ÓRGANO OFICIAL DEL COMITÉ CENTRAL DEL PARTIDO COMUNISTA DE CUBA
Caricatura Foto: Yaimary Rodríguez Suárez

El fenómeno del «Tin» inició, como viene siendo costumbre, en redes sociales. Dos artistas del reparto vestidos como si fueran a dar un concierto en el Versalles francés, a reyes, princesas y nobles. Seguido de una escena de los inicios más ocurrentes de la música urbana en los últimos años en Cuba.

En menos de una semana, medio mundo se preguntaba cuál era la composición del Suavinol con Kola, como si se tratara de la fórmula del Vampisol, mientras quedaban atrapados por el pegadizo ritmo de la batería y cantaban a coro el estribillo que quedaba grabado a pulso en la cabeza y la cintura.

Llegado a ese punto, ya no hubo vuelta atrás. La bola de nieve empezó a rodar. Influencers de todo el mundo lo replicaron de mil maneras posibles, se extendió por cada fiesta y esquina, y las motorinas eléctricas transportaron el tema en sus bocinas hacia cada rincón de la Isla.

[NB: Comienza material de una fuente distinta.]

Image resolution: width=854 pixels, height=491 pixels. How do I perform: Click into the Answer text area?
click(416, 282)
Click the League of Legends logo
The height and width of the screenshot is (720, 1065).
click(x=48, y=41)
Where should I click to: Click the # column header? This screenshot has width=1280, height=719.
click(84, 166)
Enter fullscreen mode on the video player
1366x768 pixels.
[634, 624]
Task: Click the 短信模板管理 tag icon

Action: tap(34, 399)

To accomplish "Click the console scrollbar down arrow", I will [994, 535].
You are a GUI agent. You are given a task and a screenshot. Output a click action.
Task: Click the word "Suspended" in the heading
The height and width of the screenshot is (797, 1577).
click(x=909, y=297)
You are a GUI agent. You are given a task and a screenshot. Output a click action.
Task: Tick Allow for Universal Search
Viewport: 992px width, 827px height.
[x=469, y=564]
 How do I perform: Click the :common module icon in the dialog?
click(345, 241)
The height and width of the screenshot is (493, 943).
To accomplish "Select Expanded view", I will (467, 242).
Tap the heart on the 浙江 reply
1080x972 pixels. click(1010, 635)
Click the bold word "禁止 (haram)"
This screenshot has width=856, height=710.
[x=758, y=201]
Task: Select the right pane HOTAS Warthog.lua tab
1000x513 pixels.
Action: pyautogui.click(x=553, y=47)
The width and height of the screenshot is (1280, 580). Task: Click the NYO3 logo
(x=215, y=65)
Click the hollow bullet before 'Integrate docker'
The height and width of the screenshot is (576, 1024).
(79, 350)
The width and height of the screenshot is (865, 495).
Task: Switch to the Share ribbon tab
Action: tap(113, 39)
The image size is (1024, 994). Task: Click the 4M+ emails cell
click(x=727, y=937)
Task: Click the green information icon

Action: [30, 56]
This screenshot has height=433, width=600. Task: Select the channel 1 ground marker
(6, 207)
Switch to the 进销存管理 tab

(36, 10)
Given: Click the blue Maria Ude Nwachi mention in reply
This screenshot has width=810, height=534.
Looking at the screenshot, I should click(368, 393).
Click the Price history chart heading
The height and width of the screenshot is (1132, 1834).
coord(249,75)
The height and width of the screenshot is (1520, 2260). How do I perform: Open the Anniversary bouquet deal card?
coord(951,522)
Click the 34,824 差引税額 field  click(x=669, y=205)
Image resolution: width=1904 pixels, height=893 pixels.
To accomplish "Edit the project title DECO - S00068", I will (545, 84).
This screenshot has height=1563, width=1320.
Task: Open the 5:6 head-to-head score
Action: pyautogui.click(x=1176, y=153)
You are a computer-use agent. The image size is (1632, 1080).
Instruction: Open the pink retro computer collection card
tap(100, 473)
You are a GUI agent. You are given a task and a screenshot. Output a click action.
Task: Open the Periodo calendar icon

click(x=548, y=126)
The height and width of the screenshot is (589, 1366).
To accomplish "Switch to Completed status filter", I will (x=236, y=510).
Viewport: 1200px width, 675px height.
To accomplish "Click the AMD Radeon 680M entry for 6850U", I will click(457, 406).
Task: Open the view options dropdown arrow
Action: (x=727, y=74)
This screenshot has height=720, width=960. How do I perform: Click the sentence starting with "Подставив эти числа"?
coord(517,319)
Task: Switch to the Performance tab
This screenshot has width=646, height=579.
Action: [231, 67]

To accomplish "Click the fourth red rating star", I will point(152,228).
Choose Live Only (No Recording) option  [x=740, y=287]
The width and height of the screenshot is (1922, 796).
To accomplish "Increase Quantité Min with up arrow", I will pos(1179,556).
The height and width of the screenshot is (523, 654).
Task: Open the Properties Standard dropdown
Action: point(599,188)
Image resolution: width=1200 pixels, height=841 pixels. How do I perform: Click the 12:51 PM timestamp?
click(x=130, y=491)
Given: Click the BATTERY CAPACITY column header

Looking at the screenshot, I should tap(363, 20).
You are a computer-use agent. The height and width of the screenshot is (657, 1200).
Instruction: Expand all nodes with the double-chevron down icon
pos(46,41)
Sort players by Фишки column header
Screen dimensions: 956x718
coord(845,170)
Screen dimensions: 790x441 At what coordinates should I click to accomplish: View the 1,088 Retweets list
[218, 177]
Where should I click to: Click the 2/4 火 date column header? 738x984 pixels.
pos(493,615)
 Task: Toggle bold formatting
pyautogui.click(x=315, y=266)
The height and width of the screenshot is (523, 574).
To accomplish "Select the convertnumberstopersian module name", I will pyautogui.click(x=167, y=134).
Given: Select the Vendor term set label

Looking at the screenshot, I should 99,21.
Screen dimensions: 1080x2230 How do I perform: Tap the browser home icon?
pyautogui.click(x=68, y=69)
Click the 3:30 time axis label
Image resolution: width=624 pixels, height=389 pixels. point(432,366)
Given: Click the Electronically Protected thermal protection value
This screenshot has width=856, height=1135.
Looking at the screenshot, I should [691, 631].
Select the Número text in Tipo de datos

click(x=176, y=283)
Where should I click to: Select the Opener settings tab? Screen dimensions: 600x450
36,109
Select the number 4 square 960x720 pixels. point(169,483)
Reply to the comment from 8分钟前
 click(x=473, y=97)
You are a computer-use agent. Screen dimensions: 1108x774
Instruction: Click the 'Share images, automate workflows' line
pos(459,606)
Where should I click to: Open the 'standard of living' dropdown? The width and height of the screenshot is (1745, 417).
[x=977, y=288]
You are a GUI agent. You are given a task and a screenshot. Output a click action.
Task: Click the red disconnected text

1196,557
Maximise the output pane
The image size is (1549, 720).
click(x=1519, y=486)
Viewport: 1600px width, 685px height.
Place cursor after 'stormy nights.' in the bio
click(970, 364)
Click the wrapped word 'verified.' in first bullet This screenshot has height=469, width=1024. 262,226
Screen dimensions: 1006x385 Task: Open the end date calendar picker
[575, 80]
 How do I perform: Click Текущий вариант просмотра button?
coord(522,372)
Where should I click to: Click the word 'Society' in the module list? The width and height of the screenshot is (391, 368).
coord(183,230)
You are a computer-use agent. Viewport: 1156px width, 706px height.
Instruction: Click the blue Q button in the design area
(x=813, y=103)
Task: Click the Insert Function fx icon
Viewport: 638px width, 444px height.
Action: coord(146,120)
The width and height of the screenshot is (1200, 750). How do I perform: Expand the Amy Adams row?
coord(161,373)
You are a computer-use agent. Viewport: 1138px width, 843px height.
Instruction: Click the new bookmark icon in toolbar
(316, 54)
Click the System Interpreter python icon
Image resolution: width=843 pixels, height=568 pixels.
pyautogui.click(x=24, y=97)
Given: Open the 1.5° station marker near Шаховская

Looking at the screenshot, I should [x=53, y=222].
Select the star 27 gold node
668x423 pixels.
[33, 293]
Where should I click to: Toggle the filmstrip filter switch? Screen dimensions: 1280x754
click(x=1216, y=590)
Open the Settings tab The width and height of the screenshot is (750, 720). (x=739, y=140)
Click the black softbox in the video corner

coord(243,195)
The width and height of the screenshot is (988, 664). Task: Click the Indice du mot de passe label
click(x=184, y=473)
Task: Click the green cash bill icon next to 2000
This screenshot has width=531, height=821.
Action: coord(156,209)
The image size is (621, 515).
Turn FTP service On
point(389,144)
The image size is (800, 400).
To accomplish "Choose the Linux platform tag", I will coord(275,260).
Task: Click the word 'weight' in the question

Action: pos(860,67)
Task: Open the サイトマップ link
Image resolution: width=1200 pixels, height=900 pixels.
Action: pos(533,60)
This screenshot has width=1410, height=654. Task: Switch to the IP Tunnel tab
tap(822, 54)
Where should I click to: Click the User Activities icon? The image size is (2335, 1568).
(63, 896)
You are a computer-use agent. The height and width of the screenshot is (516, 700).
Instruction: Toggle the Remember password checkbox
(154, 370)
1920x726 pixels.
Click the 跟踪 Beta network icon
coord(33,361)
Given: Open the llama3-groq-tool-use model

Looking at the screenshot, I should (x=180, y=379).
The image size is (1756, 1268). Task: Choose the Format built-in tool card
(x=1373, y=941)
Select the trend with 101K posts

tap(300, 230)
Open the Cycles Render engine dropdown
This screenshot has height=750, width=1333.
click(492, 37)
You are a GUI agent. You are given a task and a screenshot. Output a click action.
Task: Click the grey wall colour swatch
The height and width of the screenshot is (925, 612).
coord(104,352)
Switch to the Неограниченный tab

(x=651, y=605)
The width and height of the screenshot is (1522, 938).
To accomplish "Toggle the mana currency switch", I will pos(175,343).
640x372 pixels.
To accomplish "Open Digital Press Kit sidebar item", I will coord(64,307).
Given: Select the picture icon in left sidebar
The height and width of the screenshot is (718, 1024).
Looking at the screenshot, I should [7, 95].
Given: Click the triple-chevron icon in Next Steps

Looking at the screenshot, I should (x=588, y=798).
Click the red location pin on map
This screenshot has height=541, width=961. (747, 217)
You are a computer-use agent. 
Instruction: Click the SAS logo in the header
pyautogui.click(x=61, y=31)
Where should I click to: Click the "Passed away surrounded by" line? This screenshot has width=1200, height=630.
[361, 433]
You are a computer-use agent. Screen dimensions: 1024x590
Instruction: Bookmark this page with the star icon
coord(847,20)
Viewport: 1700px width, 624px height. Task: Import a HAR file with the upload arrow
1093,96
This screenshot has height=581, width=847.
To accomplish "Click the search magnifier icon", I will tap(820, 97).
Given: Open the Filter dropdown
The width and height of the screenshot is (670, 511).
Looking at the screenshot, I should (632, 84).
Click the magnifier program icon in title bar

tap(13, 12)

La letra tiene su cuota de machismo, común en el género, pero al menos esta muchacha, a la que se refiere la canción, sopesa su físico no privilegiado con «un tin de gusto», un «tin de sin susto» y otro «tin de sin miedo y con aguaje», caracerísticas que, en el lenguaje del reparto, son imprescindibles para una mujer que se respete.

Fuera del evidente chiste, musicalmente el tema está bien producido y cumple con creces la función para la que fue creado: que es poner a bailar a sus oyentes desde la primera estrofa.

De todo este fenómeno, me quedo con que, pese a la difícil situación económica que atraviesa esta pequeña isla del Caribe, basta con un «tin de gusto» para que media Cuba salga a bailar. Brindemos por eso, aunque sea con Suavinol con Kola.